Anyways. Let’s hope I’m wrong and 2nd/3rd gen auto and allow CAR-T can put these kinds of cases into durable remission for the rest of their, hopefully long and healthy, lives. Because right now, nothing does.

Immunotherapy is really fascinating, I know someone going through it right now and it seems to be helping (early days yet, of course).

I was very curious to read that it had such severe side-effects, especially the neurotoxicity. Why such a severe reaction? Does the neurotoxicity have developmental impacts for children that receive immunotherapy?

The origin of CNS toxicity is still a topic of research. I believe it can occur in children as well (I am not an MD and specialize more in the checkpoint inhibitor side of things).
> For CAR-T therapy, the common remark is “you know it’s working when the patient goes to the ICU” from tumor lysis

Why is that not also true in chemo patients?

(note, I'm not the right type of doctor to answer this properly, but my understanding is...)

A lot of chemos are some type of poison, only slightly worse for the tumor than it is for the rest of your body. It doesn't die fast enough (and if it did, you'd be killing the rest of you too). Think months / years with chemo vs. weeks with CAR-T.

Ah, so it just kills it faster?

I know a child with leukemia who recently started chemo. They had him on sodium bicarbonate and other medication to reduce the acidity of his urine (to compensate for the increased amount of uric acid). However, they only had him on it for the first few days of chemo. My understanding was that the bulk of the chemolysis occured in that period (though I could be mistaken).

It kills specifically. The immune therapies are turning your (or someone else's) body's T cells into murder machines, tuned specifically for a target. And because it is so good at its job, cleaning out the biological waste from destroying cancer is difficult, so trips to the ICU are not uncommon.

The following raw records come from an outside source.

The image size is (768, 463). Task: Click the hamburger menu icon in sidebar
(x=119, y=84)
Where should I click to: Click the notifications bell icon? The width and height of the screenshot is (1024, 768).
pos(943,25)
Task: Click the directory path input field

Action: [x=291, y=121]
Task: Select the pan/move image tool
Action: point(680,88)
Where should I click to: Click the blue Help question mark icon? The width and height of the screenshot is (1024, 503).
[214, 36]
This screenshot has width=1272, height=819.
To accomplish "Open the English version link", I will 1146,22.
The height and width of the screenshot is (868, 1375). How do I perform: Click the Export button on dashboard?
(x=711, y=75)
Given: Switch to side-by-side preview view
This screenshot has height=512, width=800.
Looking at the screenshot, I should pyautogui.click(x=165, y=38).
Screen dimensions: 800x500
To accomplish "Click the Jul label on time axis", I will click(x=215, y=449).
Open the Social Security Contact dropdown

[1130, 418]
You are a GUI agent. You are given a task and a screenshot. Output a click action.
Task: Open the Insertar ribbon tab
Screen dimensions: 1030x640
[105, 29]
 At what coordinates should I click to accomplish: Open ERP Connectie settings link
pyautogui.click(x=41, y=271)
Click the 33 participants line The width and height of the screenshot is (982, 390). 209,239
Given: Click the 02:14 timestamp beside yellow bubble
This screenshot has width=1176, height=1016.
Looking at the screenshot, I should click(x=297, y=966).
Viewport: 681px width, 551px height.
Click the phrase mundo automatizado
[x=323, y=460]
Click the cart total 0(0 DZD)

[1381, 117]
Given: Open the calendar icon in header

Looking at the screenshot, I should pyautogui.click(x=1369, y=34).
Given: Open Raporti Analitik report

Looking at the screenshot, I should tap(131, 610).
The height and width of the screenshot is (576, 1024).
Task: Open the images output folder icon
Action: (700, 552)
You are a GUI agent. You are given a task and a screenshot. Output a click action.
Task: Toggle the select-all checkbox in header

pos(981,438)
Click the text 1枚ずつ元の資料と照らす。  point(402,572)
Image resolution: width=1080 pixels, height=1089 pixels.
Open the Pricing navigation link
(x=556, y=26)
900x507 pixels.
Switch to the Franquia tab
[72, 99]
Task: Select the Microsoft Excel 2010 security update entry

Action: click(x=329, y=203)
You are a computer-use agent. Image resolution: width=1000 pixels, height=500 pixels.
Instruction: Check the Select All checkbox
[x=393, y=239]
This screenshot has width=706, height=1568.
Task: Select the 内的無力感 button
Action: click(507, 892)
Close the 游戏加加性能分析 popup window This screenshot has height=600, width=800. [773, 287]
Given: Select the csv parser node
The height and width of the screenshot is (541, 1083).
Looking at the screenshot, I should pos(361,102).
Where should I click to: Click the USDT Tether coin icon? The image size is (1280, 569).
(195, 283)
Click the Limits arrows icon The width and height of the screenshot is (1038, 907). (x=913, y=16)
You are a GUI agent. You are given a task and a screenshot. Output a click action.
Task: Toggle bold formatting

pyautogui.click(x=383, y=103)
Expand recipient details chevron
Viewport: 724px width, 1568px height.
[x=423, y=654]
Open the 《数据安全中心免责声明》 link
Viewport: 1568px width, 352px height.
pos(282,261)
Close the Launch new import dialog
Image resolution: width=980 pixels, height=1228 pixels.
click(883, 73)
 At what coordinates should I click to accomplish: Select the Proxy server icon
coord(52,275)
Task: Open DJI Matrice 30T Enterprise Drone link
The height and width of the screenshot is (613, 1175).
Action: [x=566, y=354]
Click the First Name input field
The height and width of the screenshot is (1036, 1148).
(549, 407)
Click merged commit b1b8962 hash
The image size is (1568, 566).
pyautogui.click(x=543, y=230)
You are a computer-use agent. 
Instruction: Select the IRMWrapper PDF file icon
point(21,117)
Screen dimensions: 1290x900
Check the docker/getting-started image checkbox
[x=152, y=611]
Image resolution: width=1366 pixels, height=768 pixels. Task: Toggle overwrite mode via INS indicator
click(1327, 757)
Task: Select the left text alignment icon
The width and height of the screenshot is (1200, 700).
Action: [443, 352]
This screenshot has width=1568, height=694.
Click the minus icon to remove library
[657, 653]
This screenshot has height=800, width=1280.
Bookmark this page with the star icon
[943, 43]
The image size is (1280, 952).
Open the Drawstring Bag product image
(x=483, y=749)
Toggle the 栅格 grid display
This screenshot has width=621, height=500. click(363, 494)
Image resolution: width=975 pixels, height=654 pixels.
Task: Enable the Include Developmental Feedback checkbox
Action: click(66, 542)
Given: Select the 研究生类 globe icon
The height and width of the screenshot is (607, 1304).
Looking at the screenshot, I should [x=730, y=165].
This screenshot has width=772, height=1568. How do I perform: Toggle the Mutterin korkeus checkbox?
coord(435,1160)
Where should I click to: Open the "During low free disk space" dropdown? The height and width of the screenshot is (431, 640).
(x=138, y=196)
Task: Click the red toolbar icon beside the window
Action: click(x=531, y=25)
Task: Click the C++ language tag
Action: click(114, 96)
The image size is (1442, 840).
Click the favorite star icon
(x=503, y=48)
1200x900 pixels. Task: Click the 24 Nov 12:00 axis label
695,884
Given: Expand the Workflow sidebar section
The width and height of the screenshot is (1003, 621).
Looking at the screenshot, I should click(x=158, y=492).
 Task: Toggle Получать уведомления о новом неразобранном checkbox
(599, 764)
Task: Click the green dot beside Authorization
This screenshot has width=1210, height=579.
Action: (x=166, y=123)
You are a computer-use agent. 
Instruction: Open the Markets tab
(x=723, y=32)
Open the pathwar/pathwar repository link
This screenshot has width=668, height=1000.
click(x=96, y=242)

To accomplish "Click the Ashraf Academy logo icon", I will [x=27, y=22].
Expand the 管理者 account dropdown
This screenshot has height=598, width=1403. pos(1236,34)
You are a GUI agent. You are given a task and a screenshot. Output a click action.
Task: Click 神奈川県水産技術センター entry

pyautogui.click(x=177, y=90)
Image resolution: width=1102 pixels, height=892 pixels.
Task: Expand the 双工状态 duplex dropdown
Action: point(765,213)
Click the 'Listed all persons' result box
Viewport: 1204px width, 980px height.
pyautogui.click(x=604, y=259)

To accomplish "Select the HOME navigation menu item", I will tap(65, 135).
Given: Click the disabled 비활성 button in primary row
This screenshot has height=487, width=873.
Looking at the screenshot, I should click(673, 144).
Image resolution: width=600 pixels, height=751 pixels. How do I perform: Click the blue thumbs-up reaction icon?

Chemo kills everything in your body, just the cancer a little bit more. You do the chemo, wait a few weeks, then do chemo again, wait a few weeks, maybe get a scan, do chemo again, wait a few weeks, ..., maybe in 6 months if your treatments are going well you keep going, maybe they switch you to something else, maybe this round is done and you take a break for a while. You wait because if you don't, the poison kills all of you, not just the cancer.